Even if you have one or more of these risk factors, it doesn’t mean that you’re destined to become obese. You can counteract most risk factors through diet, physical activity and exercise, and behaviour changes.

What is the most successful way to achieve weight loss and management for life?

To lose weight and keep it off, you have to make permanent lifestyle changes to both your eating and exercise habits. To be successful long term in weight loss, you need to consume fewer calories than you burn. It sounds simple, but the difficult component is developing a pattern of eating and exercise you can live with and that will maintain your lighter weight once you have lost those excess kilos. It is important that you realise this will involve changing your lifestyle – both your eating and exercise habits.

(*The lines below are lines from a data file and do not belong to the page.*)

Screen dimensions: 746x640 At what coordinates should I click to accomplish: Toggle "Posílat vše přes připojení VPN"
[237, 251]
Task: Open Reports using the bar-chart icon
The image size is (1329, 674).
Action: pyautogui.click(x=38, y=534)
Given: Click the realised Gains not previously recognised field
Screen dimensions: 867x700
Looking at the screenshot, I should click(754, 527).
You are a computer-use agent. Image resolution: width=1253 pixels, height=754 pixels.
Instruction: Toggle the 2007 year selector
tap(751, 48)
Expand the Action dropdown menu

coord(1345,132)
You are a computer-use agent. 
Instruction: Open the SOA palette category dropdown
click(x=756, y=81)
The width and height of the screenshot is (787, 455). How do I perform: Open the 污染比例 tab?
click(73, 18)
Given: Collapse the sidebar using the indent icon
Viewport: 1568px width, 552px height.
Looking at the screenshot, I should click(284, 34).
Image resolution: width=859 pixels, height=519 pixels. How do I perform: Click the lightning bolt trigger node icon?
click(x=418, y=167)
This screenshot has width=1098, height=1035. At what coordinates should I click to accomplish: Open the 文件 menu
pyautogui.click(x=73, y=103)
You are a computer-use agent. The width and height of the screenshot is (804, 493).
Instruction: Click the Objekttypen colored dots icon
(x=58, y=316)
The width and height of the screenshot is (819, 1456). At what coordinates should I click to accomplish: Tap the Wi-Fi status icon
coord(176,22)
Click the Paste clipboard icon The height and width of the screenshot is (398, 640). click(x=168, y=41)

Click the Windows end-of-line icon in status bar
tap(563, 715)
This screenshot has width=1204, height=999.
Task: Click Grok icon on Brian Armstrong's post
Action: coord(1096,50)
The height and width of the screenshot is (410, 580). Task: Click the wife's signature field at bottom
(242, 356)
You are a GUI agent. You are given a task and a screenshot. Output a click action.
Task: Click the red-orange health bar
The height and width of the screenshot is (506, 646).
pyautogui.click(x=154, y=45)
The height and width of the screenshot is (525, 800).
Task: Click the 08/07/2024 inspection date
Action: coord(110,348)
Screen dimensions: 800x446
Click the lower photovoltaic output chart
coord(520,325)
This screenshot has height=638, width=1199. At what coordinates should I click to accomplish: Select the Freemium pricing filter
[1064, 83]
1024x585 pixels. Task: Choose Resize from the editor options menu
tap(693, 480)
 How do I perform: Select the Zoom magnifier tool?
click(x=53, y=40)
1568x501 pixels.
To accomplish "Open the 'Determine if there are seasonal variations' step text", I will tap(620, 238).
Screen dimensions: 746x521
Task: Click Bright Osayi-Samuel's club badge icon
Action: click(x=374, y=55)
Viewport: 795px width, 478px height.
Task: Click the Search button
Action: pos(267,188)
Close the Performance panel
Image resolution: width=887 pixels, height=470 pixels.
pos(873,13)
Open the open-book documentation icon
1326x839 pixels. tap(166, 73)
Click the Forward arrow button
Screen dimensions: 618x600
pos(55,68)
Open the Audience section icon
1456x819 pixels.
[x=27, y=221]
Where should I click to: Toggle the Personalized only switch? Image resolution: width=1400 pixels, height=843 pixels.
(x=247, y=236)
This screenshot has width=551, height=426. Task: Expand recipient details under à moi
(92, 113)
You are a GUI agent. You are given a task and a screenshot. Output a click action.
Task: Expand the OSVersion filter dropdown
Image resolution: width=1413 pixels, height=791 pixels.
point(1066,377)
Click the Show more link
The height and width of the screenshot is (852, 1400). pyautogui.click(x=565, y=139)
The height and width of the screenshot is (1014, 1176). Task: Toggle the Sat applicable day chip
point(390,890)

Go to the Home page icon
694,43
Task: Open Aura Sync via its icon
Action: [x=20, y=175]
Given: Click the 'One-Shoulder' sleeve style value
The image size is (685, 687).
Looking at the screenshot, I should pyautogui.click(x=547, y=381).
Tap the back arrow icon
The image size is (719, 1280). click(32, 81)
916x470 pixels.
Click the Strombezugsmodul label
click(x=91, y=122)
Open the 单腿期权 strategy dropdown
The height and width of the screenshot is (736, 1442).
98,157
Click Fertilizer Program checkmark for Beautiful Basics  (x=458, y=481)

The majority of people who manage to maintain their weight loss do not follow extreme diets. They increase their physical activity while reducing their intake of fat and kilojoules – and they make this change for the rest of their lives. The reason so many so-called diets fail is that they put certain foods – and often entire food groups – off-limits. A diet that is too restrictive does not set good eating habits that will last forever. No foods should be avoided completely, provided you watch the size of your portions, especially those items high in kilojoules. For those ones: go easy, don’t go without entirely.

Nutrition needs vary, and so does the kilojoule requirement depending on sex, activity level, health and age. I recommend you consult a professional dietitian to personalise a program for your individual needs.